Set exercise
Return every line from the entries below that contains the word "should".

### Dataset records

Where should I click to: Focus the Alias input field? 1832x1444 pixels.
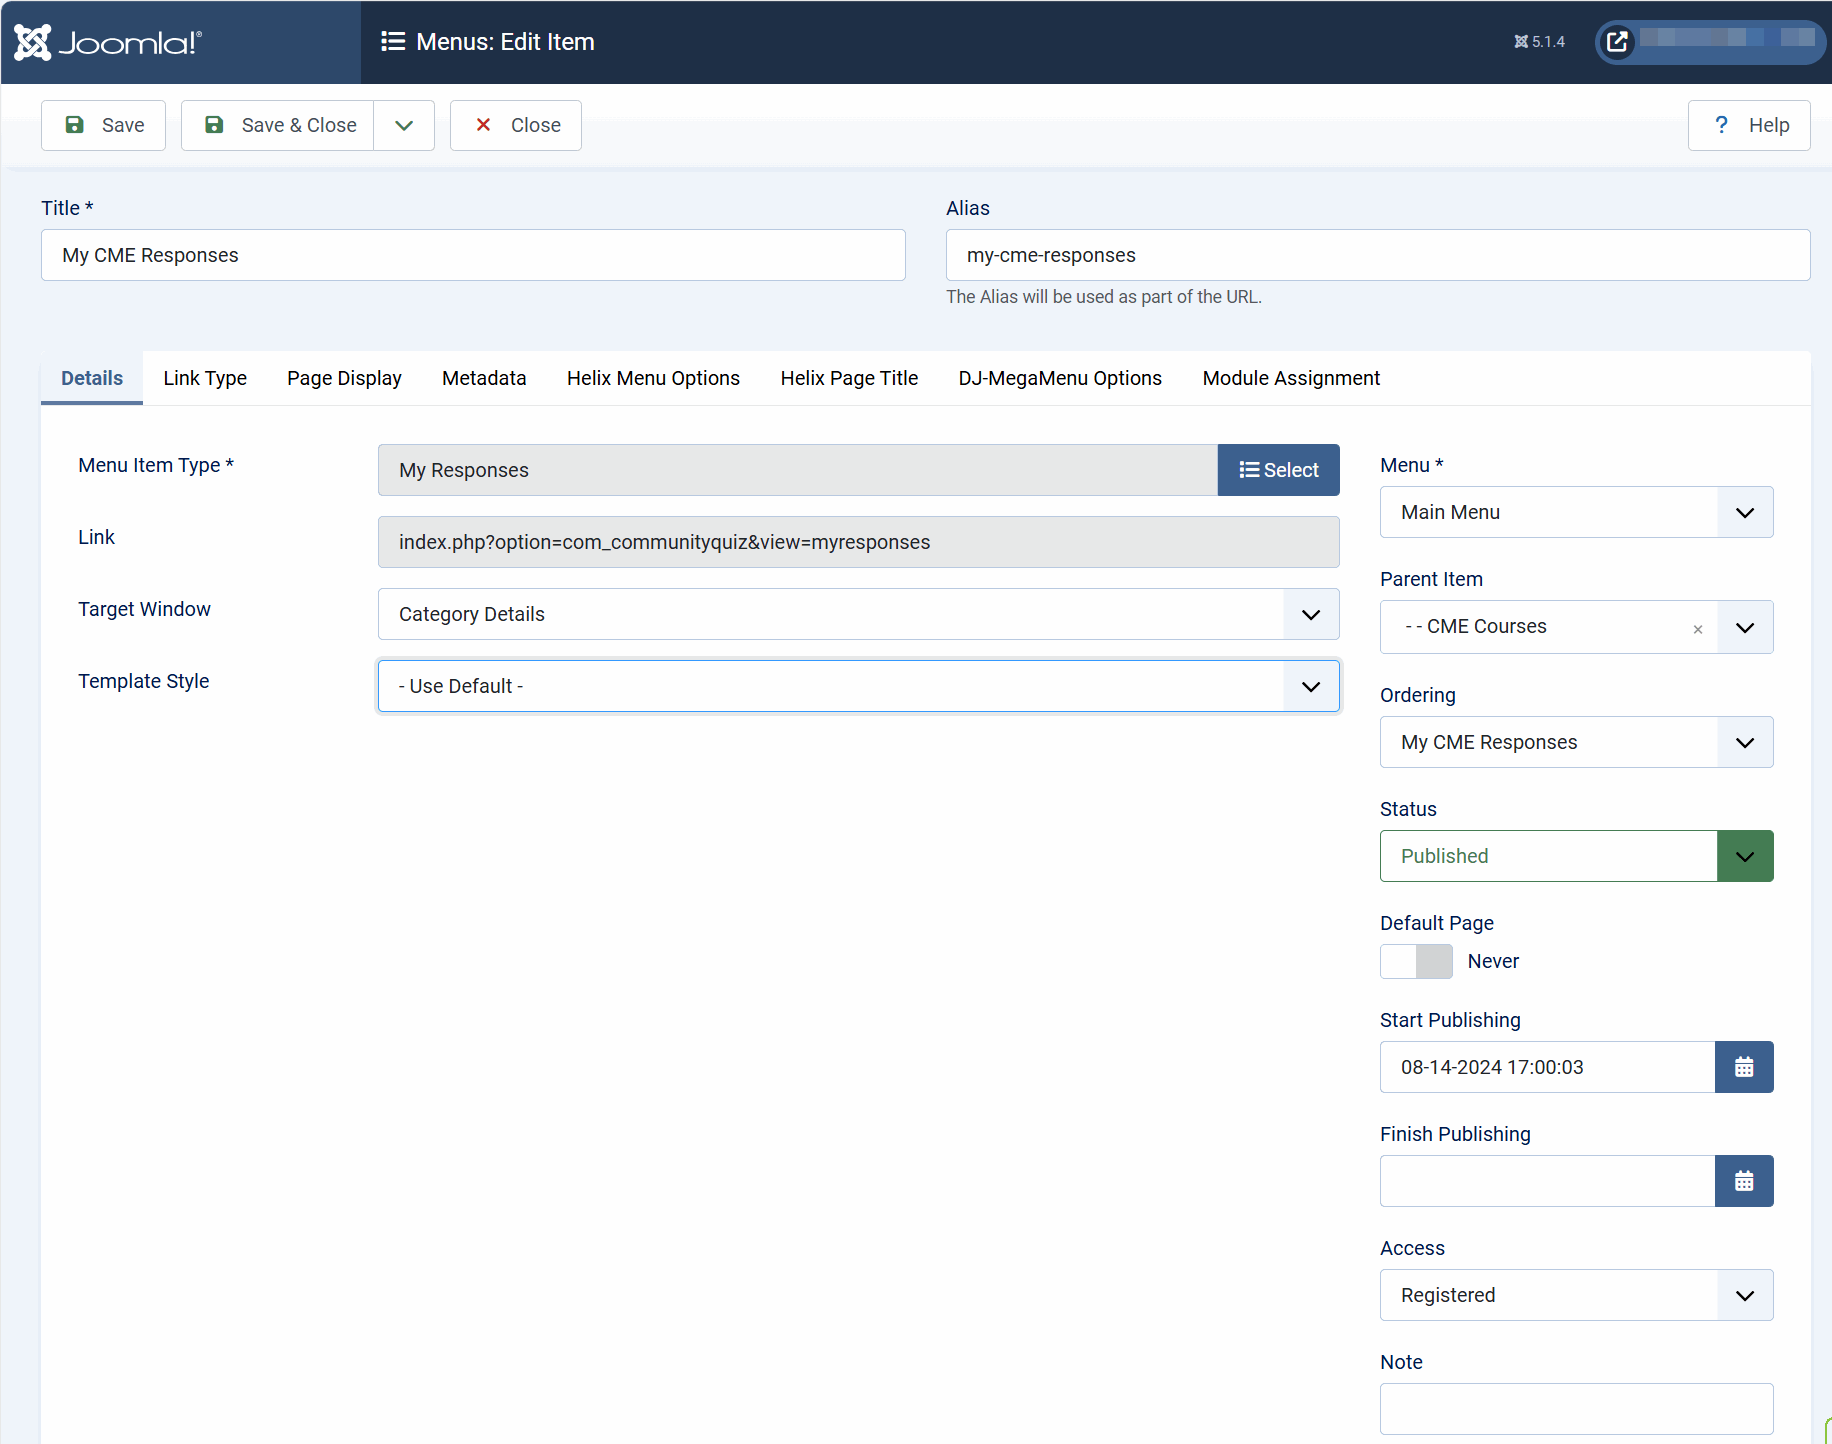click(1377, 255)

######
### Dataset records

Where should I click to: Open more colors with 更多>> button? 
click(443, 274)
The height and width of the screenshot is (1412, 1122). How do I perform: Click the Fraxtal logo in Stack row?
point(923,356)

######

Answer to this task
Where should I click to: Focus the Alias input field? 1832x1444 pixels.
Where should I click to: Open more colors with 更多>> button? 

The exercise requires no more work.